Within the Propontis (The Sea of Marmara), there was a steep sloping island.
Here lived a fierce and lawless tribe of natives who had been born with 6 arms each.
These monsters were the Gegenees.
The people of Doliones shared this territory with the Gegenees but were not bothered by the monsters.
Poeseidon, the god of the sea, protected the Doliones.
One day, the Doliones people and their king, Kyzikos, welcomed Jason and the Argonauts as they traveled through this area during their famous journey.
On the first morning of their stay, the Argonauts wanted a better look of the sea ahead of them and so they dared the mountains which divided them from the Gegenees.
The Gegenees were savage, they fought with Jason and the Argonauts to block their way, and to trap them to their doom.
It just so happened that Heracles was here at this time and he lept to duty, shooting down so many of the Gegenees monsters with his mighty bow. The rest of the Gegenees were left for the Argonauts to deal with.
The Argonauts finished the Gegenees and left them as feed to the birds and fish of the ocean.
It is speculated that Hera and Zeus inspired these beasts as an extra labour for Heracles.
This was my very first illustration for this series and I wasn't quite sure what to do at first. I looked through a long list of various Greek Myths and I wanted to choose something very unique and interesting, while still vaguely recognizeable. This would set the tone for the rest of the series - so as to say: "This isn't just another Zeus or Hercules event." And the Gegenees proved to be a fair chose to set us apart from that.
I knew very little about Greek Mythology going into this series. I had heard of "Jason and the Argonauts" but I didn't know much about them. So it was a pleasant surprise. I had found the Gegenees by sorts of "picking from a hat" at random draw, and now I got to learn a bit about Jason and the Argonauts to boot! But wait! Heracles is involved too? Well all the better then, I suppose! :) I am new to all of this, so let it rain!
THUS. A new premise was also established very early on in this illustration series. I learned that it would be much more complicated than I originally thought, and I learned quickly that all of the myths have a tendency to intertwine. This was good news in the long run because I learned a lot and it was all incredibly facinating. But I can't neglect the truth - that it was also a bit daunting as well.

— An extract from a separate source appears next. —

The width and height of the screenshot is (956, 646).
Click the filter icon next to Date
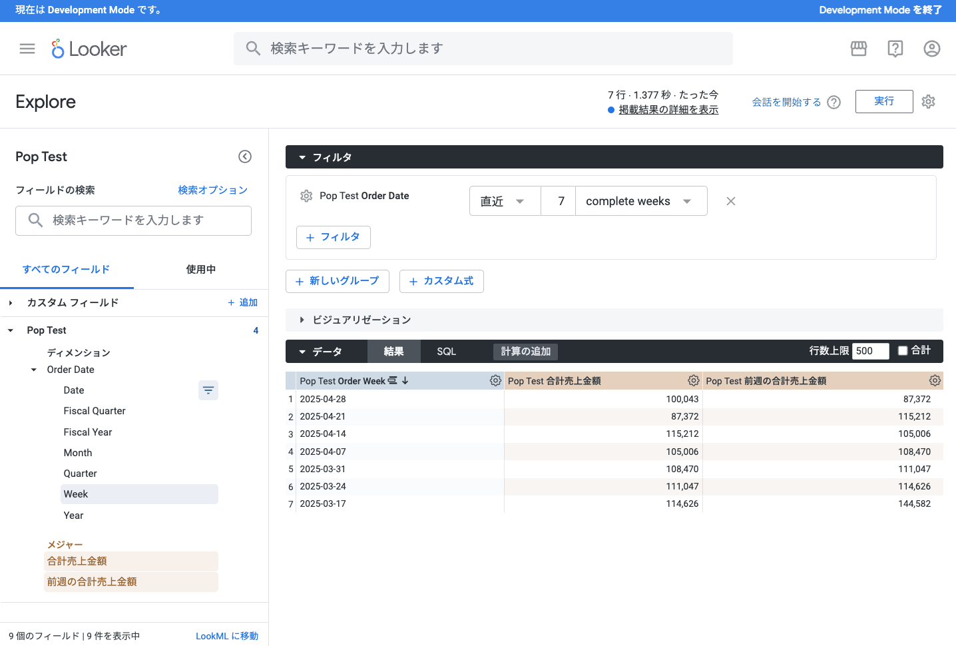[x=208, y=390]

I am not a scholar of Greek Mythology, but throughout my years of illustration I have learned something. "If you are going to portray a story, do it accurately." And this is a pretty tough bar to hold with Greek Mythology, because the stories have many variations depending on which version you hold, and obviously it can be highly subject to interpretation and cultural difference, or even personal biases.

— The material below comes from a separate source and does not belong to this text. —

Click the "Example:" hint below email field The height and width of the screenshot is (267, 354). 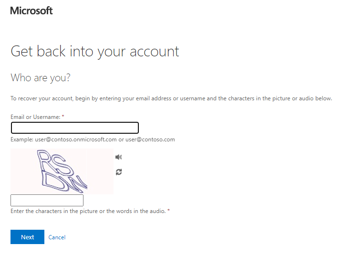(x=22, y=139)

In the end I put together the best of all the information I could find and rested upon what I found to be both reasonable and universal. The results of course, are the above illustration.
It seems most of the knowledge on this myth comes from The Argonautica, which is the story of Jason and The Argonauts. I found some translated reference from Gutenberg at this link, and the specific paragraph copied below.
(ll. 936-960) There is a lofty island inside the Propontis, a short distance from the Phrygian mainland with its rich cornfields, sloping to the sea, where an isthmus in front of the mainland is flooded by the waves, so low does it lie. And the isthmus has double shores, and they lie beyond the river Aesepus, and the inhabitants round about call the island the Mount of Bears. And insolent and fierce men dwell there, Earthborn, a great marvel to the neighbours to behold; for each one has six mighty hands to lift up, two from his sturdy shoulders, and four below, fitting close to his terrible sides. And about the isthmus and the plain the Doliones had their dwelling, and over them Cyzicus son of Aeneus was king, whom Aenete the daughter of goodly Eusorus bare. But these men the Earthborn monsters, fearful though they were, in nowise harried, owing to the protection of Poseidon; for from him had the Doliones first sprung. Thither Argo pressed on, driven by the winds of Thrace, and the Fair haven received her as she sped. There they cast away their small anchorstone by the advice of Tiphys and left it beneath a fountain, the fountain of Artaeie; and they took another meet for their purpose, a heavy one; but the first, according to the oracle of the Far-Darter, the Ionians, sons of Neleus, in after days laid to be a sacred stone, as was right, in the temple of Jasonian Athena.